§ **REQUIRED TASKS**
**1.** In the passage about the Marfa house, what does the writer say when people ask why they live out there?
**2.** Carry on the passage about the Marfa house, picking up after its final sentence.

§ **ARTICLE**
Now I am in my Marfa house, seated on the front porch watching the subtle and changing colors of the sunset. When people ask me why I live out here, I say, “the sky.” When I feel lonely, I can look at the skies and all that surrounds me, and I am fine. Oh, and I am drinking a bit of tequila now to improve my Spanish below.
Other news, before I depart from here again, I have to finish with the preparations to sell a house that I own in a neighboring town. Basically, I need to paint it a bit, clean up, work on the neglected gardens, etc. I hope to sell it quickly as it is a good house. God willing. Then I plan to find a house in central Texas to buy so that my sons can live in it. They are paying a lot of rent. It’s better to rent from me. I’m cheap.
I can’t believe that it has been two months since I left Tepoz. It always seems a dream to me, my Tepoz life. Indeed, with my Buddhist training, it is a dream; but that’s another topic. Fortunately, I live in a good place in the States. My town is tranquil and pretty, but I get pretty lonely here. I just don’t have much in common with the residents. I am always so glad to be back in Tepoz.

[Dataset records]
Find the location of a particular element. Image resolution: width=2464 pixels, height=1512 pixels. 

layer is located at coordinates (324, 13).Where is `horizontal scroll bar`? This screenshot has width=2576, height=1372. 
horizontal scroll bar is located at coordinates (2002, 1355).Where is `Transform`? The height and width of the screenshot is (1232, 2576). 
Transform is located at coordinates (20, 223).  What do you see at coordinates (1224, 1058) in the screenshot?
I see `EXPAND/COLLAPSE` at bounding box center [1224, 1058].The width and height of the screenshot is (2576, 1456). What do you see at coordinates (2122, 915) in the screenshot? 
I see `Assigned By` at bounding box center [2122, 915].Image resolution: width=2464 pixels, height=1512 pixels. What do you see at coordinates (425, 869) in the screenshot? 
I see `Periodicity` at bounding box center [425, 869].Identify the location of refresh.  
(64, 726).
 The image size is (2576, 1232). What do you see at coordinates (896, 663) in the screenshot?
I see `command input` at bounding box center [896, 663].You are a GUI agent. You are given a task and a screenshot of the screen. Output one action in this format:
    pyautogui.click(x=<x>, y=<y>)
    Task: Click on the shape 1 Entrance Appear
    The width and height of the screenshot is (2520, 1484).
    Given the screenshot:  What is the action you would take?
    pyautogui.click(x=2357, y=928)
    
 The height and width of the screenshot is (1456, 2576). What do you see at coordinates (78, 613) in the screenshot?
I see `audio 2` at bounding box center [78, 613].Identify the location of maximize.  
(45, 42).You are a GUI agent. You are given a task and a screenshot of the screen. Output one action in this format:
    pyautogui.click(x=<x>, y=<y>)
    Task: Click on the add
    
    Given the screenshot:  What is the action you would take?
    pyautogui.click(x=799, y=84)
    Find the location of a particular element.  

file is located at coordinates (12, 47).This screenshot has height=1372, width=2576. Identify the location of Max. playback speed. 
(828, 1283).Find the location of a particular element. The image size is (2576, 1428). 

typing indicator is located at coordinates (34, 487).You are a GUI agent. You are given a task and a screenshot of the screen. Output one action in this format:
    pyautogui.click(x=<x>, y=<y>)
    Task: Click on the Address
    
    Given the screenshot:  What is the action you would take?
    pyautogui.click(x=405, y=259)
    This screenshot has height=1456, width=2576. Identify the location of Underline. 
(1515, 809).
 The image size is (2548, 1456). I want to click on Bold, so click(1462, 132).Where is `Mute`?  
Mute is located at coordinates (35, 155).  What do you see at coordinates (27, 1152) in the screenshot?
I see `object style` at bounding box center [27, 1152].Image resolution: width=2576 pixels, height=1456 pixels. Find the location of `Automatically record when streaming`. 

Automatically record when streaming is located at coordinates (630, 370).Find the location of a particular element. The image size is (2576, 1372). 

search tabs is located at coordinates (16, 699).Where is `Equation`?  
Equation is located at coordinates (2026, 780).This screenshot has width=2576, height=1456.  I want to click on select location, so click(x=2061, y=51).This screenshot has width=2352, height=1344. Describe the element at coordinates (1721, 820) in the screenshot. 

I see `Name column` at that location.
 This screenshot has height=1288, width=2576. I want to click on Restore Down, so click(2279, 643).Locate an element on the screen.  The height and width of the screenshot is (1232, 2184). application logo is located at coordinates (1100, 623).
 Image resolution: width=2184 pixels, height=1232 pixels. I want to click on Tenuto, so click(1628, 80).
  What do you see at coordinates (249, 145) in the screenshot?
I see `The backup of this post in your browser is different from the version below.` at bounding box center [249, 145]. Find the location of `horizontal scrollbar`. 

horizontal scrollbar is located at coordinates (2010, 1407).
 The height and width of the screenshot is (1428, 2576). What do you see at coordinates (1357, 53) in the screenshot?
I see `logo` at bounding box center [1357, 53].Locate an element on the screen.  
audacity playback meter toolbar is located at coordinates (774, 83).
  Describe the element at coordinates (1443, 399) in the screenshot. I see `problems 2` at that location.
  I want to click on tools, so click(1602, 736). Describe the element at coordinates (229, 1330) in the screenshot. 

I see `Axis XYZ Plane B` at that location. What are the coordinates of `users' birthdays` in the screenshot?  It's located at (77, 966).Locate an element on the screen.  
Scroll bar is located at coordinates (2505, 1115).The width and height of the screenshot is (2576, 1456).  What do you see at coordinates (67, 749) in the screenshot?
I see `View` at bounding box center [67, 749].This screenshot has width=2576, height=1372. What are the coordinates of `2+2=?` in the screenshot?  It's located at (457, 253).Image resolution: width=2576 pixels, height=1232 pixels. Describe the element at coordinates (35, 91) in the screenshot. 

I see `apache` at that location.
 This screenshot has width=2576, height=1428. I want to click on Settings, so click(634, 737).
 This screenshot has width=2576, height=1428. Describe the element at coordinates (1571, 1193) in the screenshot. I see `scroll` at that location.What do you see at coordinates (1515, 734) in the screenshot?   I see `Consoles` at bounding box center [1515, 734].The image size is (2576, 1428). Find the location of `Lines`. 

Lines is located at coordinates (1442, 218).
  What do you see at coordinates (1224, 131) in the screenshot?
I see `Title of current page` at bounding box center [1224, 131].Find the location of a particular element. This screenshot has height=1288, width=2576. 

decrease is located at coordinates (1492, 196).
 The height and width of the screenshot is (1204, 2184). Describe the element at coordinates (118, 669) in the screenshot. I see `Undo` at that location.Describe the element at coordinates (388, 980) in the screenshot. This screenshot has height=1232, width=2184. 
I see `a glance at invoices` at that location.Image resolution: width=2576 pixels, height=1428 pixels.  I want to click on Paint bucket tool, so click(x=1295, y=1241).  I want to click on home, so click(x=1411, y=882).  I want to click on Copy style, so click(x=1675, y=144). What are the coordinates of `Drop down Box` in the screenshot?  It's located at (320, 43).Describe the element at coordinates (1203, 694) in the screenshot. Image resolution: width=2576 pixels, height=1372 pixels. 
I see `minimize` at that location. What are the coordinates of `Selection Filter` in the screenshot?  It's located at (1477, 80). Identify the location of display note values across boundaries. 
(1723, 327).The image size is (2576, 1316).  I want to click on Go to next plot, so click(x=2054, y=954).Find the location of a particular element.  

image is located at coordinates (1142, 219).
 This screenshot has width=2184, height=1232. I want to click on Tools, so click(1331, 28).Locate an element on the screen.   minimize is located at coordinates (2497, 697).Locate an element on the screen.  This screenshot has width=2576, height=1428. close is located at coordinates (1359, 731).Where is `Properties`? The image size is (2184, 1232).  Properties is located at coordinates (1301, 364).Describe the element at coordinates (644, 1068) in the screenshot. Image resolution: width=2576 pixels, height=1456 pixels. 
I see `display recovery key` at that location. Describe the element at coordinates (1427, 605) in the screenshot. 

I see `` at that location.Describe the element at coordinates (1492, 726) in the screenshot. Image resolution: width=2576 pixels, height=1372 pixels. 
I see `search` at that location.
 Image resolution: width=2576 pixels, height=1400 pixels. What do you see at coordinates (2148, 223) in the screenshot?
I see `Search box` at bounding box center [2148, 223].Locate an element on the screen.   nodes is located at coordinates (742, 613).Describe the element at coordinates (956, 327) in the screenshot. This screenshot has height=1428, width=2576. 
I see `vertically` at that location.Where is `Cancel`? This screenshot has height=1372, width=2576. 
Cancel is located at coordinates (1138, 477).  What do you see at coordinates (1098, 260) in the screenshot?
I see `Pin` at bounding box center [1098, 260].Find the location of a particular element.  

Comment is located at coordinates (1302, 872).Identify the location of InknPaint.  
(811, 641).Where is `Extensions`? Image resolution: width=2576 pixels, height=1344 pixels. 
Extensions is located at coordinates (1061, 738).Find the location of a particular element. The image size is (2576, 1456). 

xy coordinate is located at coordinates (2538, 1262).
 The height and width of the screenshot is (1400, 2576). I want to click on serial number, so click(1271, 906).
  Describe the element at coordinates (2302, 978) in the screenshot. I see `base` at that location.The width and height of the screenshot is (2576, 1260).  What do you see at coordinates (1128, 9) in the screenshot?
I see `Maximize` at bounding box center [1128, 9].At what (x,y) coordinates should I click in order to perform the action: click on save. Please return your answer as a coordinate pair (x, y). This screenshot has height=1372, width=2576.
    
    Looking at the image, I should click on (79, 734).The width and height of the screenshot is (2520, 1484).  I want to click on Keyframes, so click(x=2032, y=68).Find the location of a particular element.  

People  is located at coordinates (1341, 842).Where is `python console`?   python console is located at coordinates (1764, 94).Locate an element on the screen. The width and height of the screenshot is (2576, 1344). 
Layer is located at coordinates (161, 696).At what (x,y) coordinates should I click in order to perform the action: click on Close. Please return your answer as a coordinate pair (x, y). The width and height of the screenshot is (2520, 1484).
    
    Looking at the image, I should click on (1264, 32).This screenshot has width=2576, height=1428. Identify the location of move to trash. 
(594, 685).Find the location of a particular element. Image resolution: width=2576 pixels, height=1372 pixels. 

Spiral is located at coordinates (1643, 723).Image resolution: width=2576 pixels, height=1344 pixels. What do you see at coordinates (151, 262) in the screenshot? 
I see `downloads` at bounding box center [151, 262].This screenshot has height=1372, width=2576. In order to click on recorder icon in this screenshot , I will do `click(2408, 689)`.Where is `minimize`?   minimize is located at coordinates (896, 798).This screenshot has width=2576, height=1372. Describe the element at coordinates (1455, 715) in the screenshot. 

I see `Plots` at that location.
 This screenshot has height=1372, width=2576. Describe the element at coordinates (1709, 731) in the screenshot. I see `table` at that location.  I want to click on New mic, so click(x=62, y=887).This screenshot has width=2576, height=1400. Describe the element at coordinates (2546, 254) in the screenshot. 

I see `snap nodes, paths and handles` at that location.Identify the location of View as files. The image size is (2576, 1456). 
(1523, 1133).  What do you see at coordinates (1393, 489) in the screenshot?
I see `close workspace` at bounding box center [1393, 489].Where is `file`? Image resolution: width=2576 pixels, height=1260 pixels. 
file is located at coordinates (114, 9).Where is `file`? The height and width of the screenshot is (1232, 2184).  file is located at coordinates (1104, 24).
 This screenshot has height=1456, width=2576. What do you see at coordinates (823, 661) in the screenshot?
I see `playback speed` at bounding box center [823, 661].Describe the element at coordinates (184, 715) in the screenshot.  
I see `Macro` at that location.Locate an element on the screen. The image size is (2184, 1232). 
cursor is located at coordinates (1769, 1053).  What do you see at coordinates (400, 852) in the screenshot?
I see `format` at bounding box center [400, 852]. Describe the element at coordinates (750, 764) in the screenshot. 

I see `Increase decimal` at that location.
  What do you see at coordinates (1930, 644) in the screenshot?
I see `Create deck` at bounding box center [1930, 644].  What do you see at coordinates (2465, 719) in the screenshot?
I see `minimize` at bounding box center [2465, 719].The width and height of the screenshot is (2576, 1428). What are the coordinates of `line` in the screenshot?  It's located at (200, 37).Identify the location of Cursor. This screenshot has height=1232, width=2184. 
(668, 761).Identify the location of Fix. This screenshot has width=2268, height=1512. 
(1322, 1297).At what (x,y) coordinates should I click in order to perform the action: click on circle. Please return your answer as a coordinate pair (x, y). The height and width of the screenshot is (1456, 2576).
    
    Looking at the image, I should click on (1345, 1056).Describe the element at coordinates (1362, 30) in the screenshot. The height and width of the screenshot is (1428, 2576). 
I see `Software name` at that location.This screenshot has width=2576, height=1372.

§ **ANSWERS IN ORDER**
**1.** "The sky."

**2.**
I am still working on my book. I finished the first draft, now begins the tough part, the revision. I ask myself why I ever began to write it and whether or not it makes sense to continue. I have already benefitted so much from the initial writing of it, the examination of my life and the cords of love, fear, timidity, low self-esteem, etc. My experiences in Tepoztlan figure prominently in the tale. Also, the mere fact of returning to West Texas from such a different place has been intriguing to say the least. It has been a very useful study, but the fact of finishing it is enormous, and the possibility of publishing it is small, miniscule. We shall see.
I continue with my yoga and meditation practices, that way I stay sane, more or less. I plan to travel to Colorado briefly for a Buddhist training soon. My monkey mind has gone crazy. I need a retreat, to sit on a cushion for days, remembering my priorities. Tomorrow I will try to arrange it.
I would love to hear from you, know of the changes and constants in your lives. Please write to me if you have a moment.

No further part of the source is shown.